▶ [Exercise brief]
Reproduce every row below word for word, keeping each line unchanged.

--- START OF Input for this task ---

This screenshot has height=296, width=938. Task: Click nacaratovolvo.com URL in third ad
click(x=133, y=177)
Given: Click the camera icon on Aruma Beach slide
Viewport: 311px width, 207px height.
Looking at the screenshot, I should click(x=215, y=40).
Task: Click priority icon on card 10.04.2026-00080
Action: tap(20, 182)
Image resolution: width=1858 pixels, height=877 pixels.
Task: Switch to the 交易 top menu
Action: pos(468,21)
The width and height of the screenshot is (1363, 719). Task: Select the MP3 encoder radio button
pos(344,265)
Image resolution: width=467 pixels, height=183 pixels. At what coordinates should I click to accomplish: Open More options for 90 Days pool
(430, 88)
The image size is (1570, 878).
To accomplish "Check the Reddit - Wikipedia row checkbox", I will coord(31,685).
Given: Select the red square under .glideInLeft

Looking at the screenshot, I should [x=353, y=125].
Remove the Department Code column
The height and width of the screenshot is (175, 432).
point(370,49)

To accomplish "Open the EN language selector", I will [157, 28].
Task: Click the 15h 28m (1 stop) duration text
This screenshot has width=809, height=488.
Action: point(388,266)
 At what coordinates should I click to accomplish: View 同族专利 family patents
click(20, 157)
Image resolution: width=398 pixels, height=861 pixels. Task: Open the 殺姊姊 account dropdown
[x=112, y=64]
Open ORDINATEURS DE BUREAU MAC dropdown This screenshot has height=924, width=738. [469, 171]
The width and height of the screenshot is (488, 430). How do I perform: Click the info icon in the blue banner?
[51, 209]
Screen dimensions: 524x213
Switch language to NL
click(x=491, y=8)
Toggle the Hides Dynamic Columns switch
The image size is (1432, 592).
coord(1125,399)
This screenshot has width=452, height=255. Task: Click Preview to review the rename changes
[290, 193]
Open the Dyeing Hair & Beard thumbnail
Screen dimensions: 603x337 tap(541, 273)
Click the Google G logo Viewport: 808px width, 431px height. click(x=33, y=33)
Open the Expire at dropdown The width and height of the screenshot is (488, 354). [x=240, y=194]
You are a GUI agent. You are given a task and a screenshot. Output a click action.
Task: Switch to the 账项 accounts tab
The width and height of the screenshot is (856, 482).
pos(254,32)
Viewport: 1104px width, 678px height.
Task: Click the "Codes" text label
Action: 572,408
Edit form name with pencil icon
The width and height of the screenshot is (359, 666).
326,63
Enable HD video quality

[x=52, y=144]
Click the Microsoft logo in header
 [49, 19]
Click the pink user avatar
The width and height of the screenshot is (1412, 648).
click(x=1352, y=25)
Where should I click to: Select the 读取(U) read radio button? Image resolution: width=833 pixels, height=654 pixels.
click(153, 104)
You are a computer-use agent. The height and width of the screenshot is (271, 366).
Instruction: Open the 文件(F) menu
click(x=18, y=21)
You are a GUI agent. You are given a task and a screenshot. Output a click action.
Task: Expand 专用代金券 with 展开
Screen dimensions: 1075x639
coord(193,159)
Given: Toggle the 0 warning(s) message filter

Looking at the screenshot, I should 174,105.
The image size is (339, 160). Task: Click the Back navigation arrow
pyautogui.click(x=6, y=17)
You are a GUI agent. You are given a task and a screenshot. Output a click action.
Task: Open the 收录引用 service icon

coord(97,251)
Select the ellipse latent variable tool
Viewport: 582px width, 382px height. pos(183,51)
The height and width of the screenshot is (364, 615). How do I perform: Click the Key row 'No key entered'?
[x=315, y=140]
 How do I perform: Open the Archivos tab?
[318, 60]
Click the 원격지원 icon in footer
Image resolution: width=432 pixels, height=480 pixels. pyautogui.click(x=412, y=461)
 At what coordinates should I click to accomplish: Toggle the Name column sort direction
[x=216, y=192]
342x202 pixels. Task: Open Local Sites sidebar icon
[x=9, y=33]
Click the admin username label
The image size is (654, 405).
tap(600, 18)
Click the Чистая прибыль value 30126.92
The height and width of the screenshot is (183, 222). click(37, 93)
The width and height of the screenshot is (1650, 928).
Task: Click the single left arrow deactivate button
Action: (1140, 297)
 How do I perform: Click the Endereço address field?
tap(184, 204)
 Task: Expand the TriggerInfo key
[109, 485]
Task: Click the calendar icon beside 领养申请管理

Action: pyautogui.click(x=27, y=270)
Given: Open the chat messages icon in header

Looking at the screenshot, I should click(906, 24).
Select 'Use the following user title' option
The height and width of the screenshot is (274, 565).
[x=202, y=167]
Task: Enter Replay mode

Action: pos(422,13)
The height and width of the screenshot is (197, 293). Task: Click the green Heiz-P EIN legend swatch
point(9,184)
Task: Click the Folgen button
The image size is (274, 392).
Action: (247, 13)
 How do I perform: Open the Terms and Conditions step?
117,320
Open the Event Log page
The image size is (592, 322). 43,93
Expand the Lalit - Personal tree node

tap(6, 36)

--- END OF Input for this task ---

▶ [Answer for this exercise]
This screenshot has height=296, width=938. Task: Click nacaratovolvo.com URL in third ad
click(x=133, y=177)
Given: Click the camera icon on Aruma Beach slide
Viewport: 311px width, 207px height.
Looking at the screenshot, I should click(x=215, y=40).
Task: Click priority icon on card 10.04.2026-00080
Action: tap(20, 182)
Image resolution: width=1858 pixels, height=877 pixels.
Task: Switch to the 交易 top menu
Action: pos(468,21)
The width and height of the screenshot is (1363, 719). Task: Select the MP3 encoder radio button
pos(344,265)
Image resolution: width=467 pixels, height=183 pixels. At what coordinates should I click to accomplish: Open More options for 90 Days pool
(430, 88)
The image size is (1570, 878).
To accomplish "Check the Reddit - Wikipedia row checkbox", I will coord(31,685).
Given: Select the red square under .glideInLeft

Looking at the screenshot, I should [x=353, y=125].
Remove the Department Code column
The height and width of the screenshot is (175, 432).
point(370,49)

To accomplish "Open the EN language selector", I will [157, 28].
Task: Click the 15h 28m (1 stop) duration text
This screenshot has width=809, height=488.
Action: point(388,266)
 At what coordinates should I click to accomplish: View 同族专利 family patents
click(20, 157)
Image resolution: width=398 pixels, height=861 pixels. Task: Open the 殺姊姊 account dropdown
[x=112, y=64]
Open ORDINATEURS DE BUREAU MAC dropdown This screenshot has height=924, width=738. [469, 171]
The width and height of the screenshot is (488, 430). How do I perform: Click the info icon in the blue banner?
[51, 209]
Screen dimensions: 524x213
Switch language to NL
click(x=491, y=8)
Toggle the Hides Dynamic Columns switch
The image size is (1432, 592).
coord(1125,399)
This screenshot has width=452, height=255. Task: Click Preview to review the rename changes
[290, 193]
Open the Dyeing Hair & Beard thumbnail
Screen dimensions: 603x337 tap(541, 273)
Click the Google G logo Viewport: 808px width, 431px height. click(x=33, y=33)
Open the Expire at dropdown The width and height of the screenshot is (488, 354). [x=240, y=194]
You are a GUI agent. You are given a task and a screenshot. Output a click action.
Task: Switch to the 账项 accounts tab
The width and height of the screenshot is (856, 482).
pos(254,32)
Viewport: 1104px width, 678px height.
Task: Click the "Codes" text label
Action: 572,408
Edit form name with pencil icon
The width and height of the screenshot is (359, 666).
326,63
Enable HD video quality

[x=52, y=144]
Click the Microsoft logo in header
 [49, 19]
Click the pink user avatar
The width and height of the screenshot is (1412, 648).
click(x=1352, y=25)
Where should I click to: Select the 读取(U) read radio button? Image resolution: width=833 pixels, height=654 pixels.
click(153, 104)
You are a computer-use agent. The height and width of the screenshot is (271, 366).
Instruction: Open the 文件(F) menu
click(x=18, y=21)
You are a GUI agent. You are given a task and a screenshot. Output a click action.
Task: Expand 专用代金券 with 展开
Screen dimensions: 1075x639
coord(193,159)
Given: Toggle the 0 warning(s) message filter

Looking at the screenshot, I should 174,105.
The image size is (339, 160). Task: Click the Back navigation arrow
pyautogui.click(x=6, y=17)
You are a GUI agent. You are given a task and a screenshot. Output a click action.
Task: Open the 收录引用 service icon

coord(97,251)
Select the ellipse latent variable tool
Viewport: 582px width, 382px height. pos(183,51)
The height and width of the screenshot is (364, 615). How do I perform: Click the Key row 'No key entered'?
[x=315, y=140]
 How do I perform: Open the Archivos tab?
[318, 60]
Click the 원격지원 icon in footer
Image resolution: width=432 pixels, height=480 pixels. pyautogui.click(x=412, y=461)
 At what coordinates should I click to accomplish: Toggle the Name column sort direction
[x=216, y=192]
342x202 pixels. Task: Open Local Sites sidebar icon
[x=9, y=33]
Click the admin username label
The image size is (654, 405).
tap(600, 18)
Click the Чистая прибыль value 30126.92
The height and width of the screenshot is (183, 222). click(37, 93)
The width and height of the screenshot is (1650, 928).
Task: Click the single left arrow deactivate button
Action: (1140, 297)
 How do I perform: Click the Endereço address field?
tap(184, 204)
 Task: Expand the TriggerInfo key
[109, 485]
Task: Click the calendar icon beside 领养申请管理

Action: pyautogui.click(x=27, y=270)
Given: Open the chat messages icon in header

Looking at the screenshot, I should click(906, 24).
Select 'Use the following user title' option
The height and width of the screenshot is (274, 565).
[x=202, y=167]
Task: Enter Replay mode

Action: pos(422,13)
The height and width of the screenshot is (197, 293). Task: Click the green Heiz-P EIN legend swatch
point(9,184)
Task: Click the Folgen button
The image size is (274, 392).
Action: (247, 13)
 How do I perform: Open the Terms and Conditions step?
117,320
Open the Event Log page
The image size is (592, 322). 43,93
Expand the Lalit - Personal tree node

tap(6, 36)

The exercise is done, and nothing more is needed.